James Bond: The Body #1-3: After A Promising Start, Mixed Results

by Richard Bruton

 
I really enjoyed issue # 1 of this new Bond series from Ales Kot and Dynamite Comics. As did Angel Carreras in his Comicon review. The idea behind James Bond: The Body was so simple, yet worked so magnificently, an exercise in minimalism done so right.
In that first issue, Bond regales his doctor with the tale of his last mission as he gets his injuries patched up. But what made it so good was the dichotomy between what Bond told the doc, feeding into his ideas of the glamorous life of a spy, and the reality, a far more brutal, bloody, and downright nasty affair. The art by Luca Casalanguida was perfect, detailing every mark on Bond’s broken and bruised body, contrasting so well with the dynamic action scenes.
I was greatly looking forward to future issues, but sadly, what began with brilliance has taken an unfortunate dive off the cliff of quality. I’d somehow missed the memo about the art for a start. I was under the impression that Casalanguida was the series artist, but instead, each issue has a different artist, and they’re nowhere near what issue #1 delivered sadly.
Antonio Fuso‘s static stylings fit well enough in issue #2, for what is essentially a pretty good, but not great, talking heads issue as Bond interrogates a biologist responsible for providing a terrorist group with a lethal virus. But Rafa Lobosco in issue #3 delivers something looking like a second-rate Eduardo Risso, completely at odds with the previous issues, and often at odds with the imagery needed.
On top of that, the stories by Kot just fail to live up to the simple and clever ideas in that first issue. Issue #2 isn’t bad at all, merely failing in direct comparison with that excellent first issue, but issue #3’s tale of Bond infiltrating a neo-nazi hate group posing as an arms dealer just comes across as bizarrely heavy-handed and off-key.

(The interrogation begins, as it should, with the unbuttoning of the jacket.
James Bond: The Body Issue 2. story by Ales Kot, art by Antonio Fuso.)

There’s much that works with issue #2’s tale of “The Brain“. The title fits, as it’s a cerebral affair, focusing on the verbal to and fro of an interrogation between Bond and his Biologist interrogatee, someone we soon realize is definitely working to her own agenda here.
The continuing focus on time proves vital, and by the story’s end it’s another example of Kot cleverly subverting our ideas of Bond. Just as with issue #1, Kot plays with our ideas of Bond the dashing super-spy. We see the suave Bond of the movies in his manner, his dress, the watch, and a very obvious sequence involving breakfast brought into the interrogation room on silver platters at the snap of his fingers. But that is in sharp contrast to what Kot is positioning as the true Bond that we see in the brutality of the finale.
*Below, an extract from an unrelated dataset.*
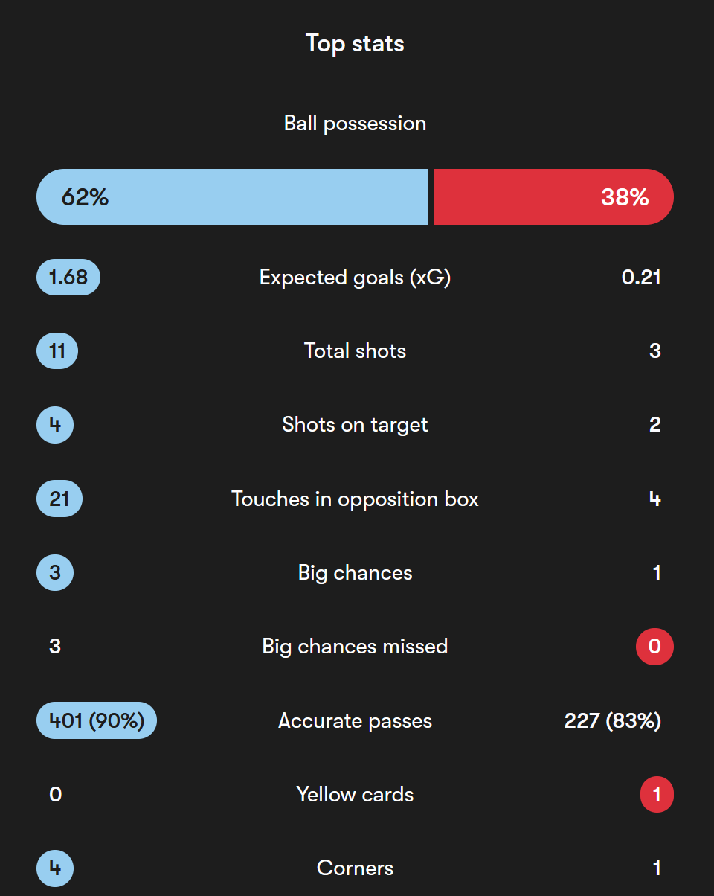Open the Expected goals (xG) label
The image size is (714, 896).
pos(355,278)
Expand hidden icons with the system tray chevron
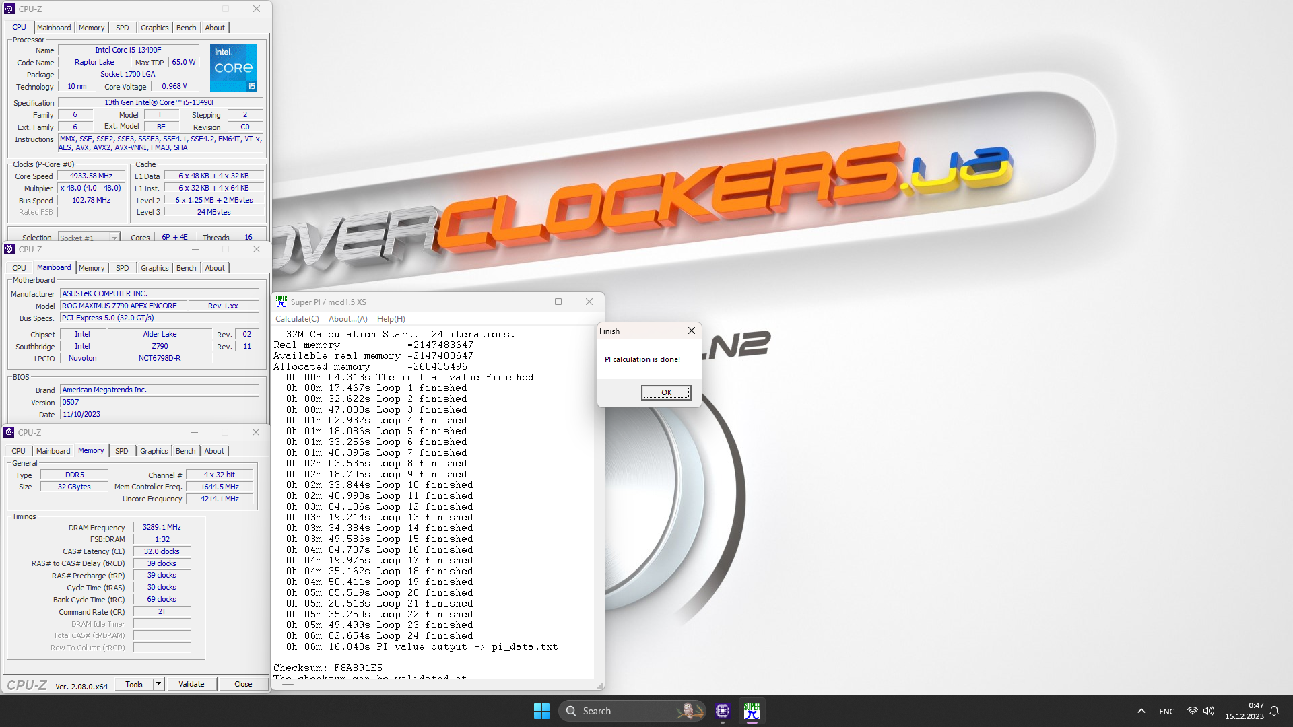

This is Bond the nasty bastard who’ll do what it takes, no matter how unpleasant, or violent that might be.
Fuso’s art suits the interrogation setting, the to and fro captured in a series of well-designed pages with a simple grid layout, switching back and forth between Bond and his interrogatee… but when you take in the overview, it becomes rather more inventive, rather more clever…

It works well, that focus on her face over the five panels, the restlessness of Bond, his hands fidgeting, his expression altering too much, in contrast to the biologist’s almost unchanging expression. It’s clever, reflecting the power struggle going on in the interrogation.
But then we get to issue #3, “The Gut“. And it simply doesn’t ring true to the two issues that have gone before, sadly. Like I said, Rafa Lobosco’s art comes across as very Eduardo Risso, just not anywhere near as good. But it’s the tone of the tale that really doesn’t work for me.
Bond spends the issue sat in a sauna, posing as an arms dealer, drinking with a gang of neo-nazis, tattooed, shaven-headed, a little more touchy-touchy with each other than you’d expect. Although as the leader points out…

(James Bond: The Body Issue 3, story by Ales Kot, art by Rafa Lobosco.)

As they all drink heavily, Bond quizzes them over the shipment of specialised guns they have. And then a really strange moment, a total mis-step in the tale. As Bond almost gets caught out in his cover, he switches up to tell his sob story of his wife and children’s brutal deaths being one reason he’s in the arms dealer game. It might just have worked, if not for the resulting panel of the neo-nazis in tears. I can see what Kot’s trying to do, paint these ignorant assholes as pathetic, stupid, ridiculous, but the way it’s done just completely fails to work.
And speaking of moments when Kot gets it wrong, the ending, without giving much away (you all know Bond’s going to deal with this bunch pretty damn harshly don’t you?) simply comes off as wrong. I was expecting the violence, but I wasn’t really expecting him to turn into the bloody Punisher in a final page that had me cringing for how wrong it felt and looked.
Ho hum. Three issues in and only one issue of any real greatness. I’ll hang on in there for the next issue in the hope that Kot regains his stride and that the next artist in line is more up to the task. Otherwise, I feel this one’s off the buy pile.